Let the inevitable coming of spring refresh and reinvigorate us from the winter of COVID-19 and help us retain the lessons learned to prevent the next pandemic.
However, the New Normal isn’t here yet, this is still a no man’s land with a long horizon that’s changing the way we work.
When will the pandemic emergency be over, and the New Normal begin? Not soon but many more months.
The New Normal won’t begin until 80-90% of the US have been vaccinated for COVID-19, and that’s not going to start until that vaccine has been fast-tracked and readily available to all, which will likely be 12 months more of no man’s land. And economic survival will wallow through the long, slow-tail of recovery estimated at 18 months.
But spring is inevitable, and the corner will be turned: faith in this will help.
So, for private businesses here are some ideas about how work in the New Normal might look.
#1. “Cleaning for Health” will Formally Replace “Cleaning”
The cleaning industry will finally get the respect it deserves when “cleaning for health” formally replaces “cleaning” in the public’s consciousness.
This move has been a long-term strategy of leading cleaning contractors and industry associations. It was only the majority of customers that didn’t see it that way. Until now, when COVID-19 has changed that perception for the better.
With “cleaning for health,” disinfection touchpoint cleaning becomes the norm in work specifications.
This has raised cleaning costs during the current pandemic, much like security officer spend spiked immediately after 9/11 then slowly dropped months after the fear subsided.
The net change stayed slightly higher than pre-9/11 levels*. This is a likely scenario for disinfectant cleaning following the COVID-19 pandemic.Disinfectant cleaning (frequency and spend) will likely fall 12-18 months after the worst is realized and vaccinations are available to all. Click To Tweet
For some cost-sensitive customers, disinfection frequencies will become less frequent as the pandemic recedes: while daily now, will they drop to monthly or even quarterly later? Those customers will say it’s to avoid overworking a problem that’s no longer an emergency — as their way of bringing down cleaning costs to pre-COVID-19 times.
They will also reduce other non-daily, periodic cleaning tasks (cleaning blinds, vacuuming vents, etc.) they deem not as impactful to workplace health — again to reduce costs.
It remains to be seen if their employees find these cleaning reductions reassuring for the health of their workplace.
Savvy cleaning customers will keep their full cleaning specifications, accepting frequent disinfection of high touchpoints as part of their healthy and safe workplace.

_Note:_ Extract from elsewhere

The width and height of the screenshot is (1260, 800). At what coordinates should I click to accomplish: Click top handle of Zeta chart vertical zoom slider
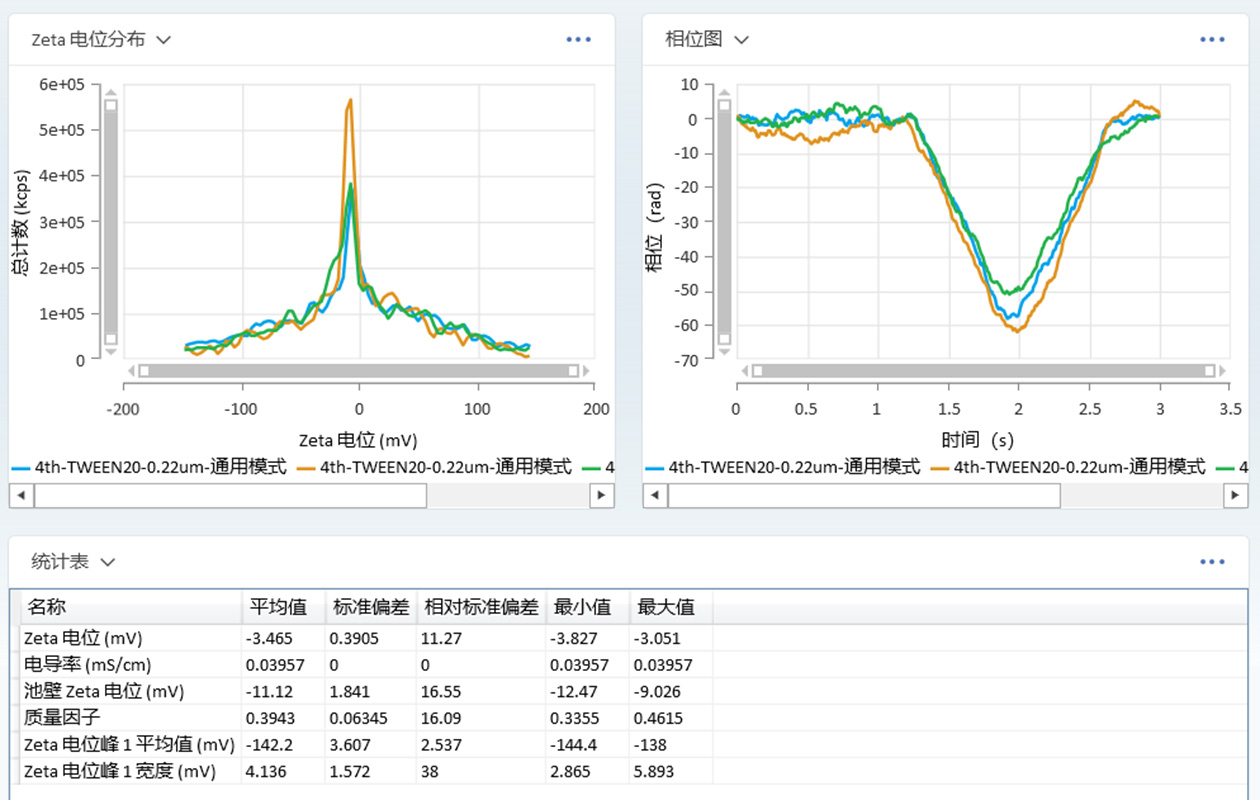click(111, 105)
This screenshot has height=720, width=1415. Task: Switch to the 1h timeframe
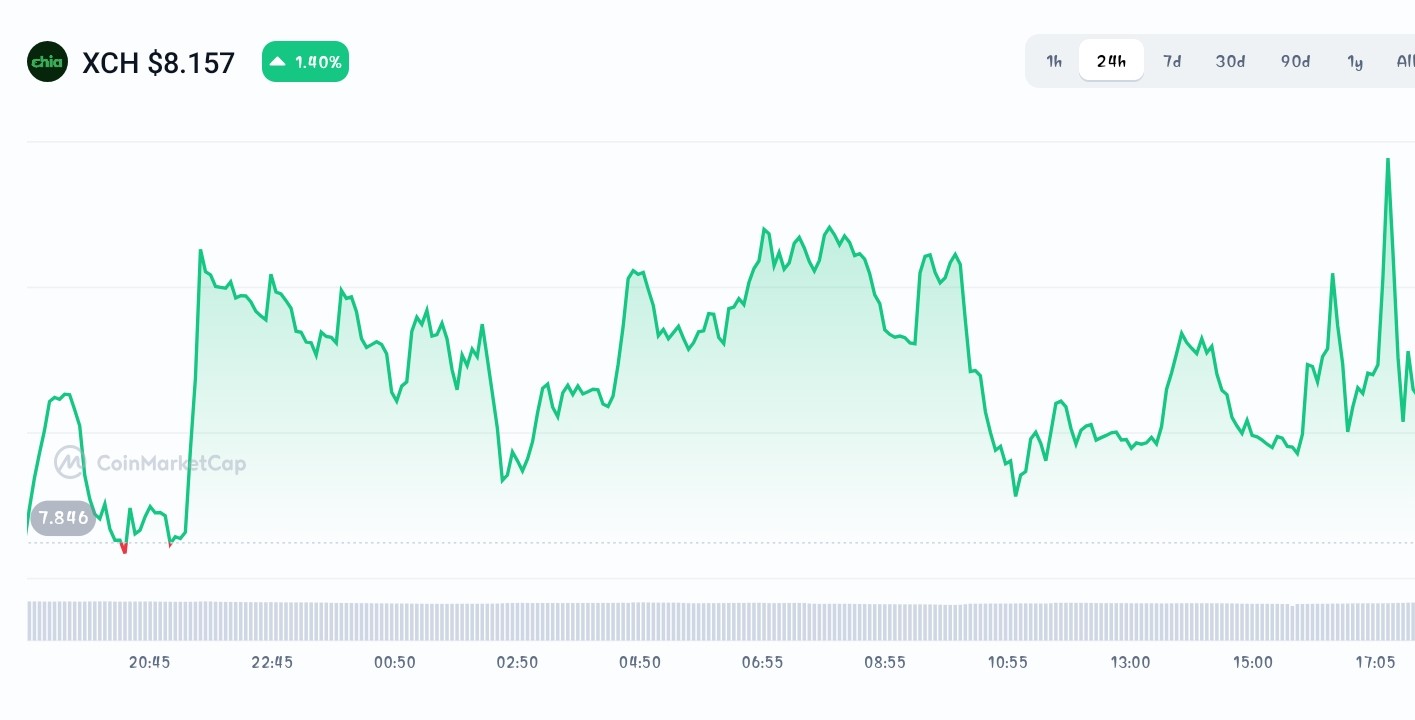coord(1053,61)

For their New Normal, employee retention, satisfaction, and workplace experience continue to be key drivers of their workplace investments.
#2. Stringent Health Protocols @ Start of Service Shifts
Service workers have to be at work to work – and employers only want healthy, non-contagious workers at work.
Employers, and their contractors, will begin more stringent health protocols of their service staff before they start each shift.
Protocols could be as simple as answering questions by their supervisors (anyone has Anosmia?), and/or have their temperatures taken non-invasively via infrared thermometers, or fever detection using computer vision over CCTV cameras.
With greater health screening of service workers at the start of shifts, there will be some minor staffing shortfalls (the more scrutiny, the more illness will be found).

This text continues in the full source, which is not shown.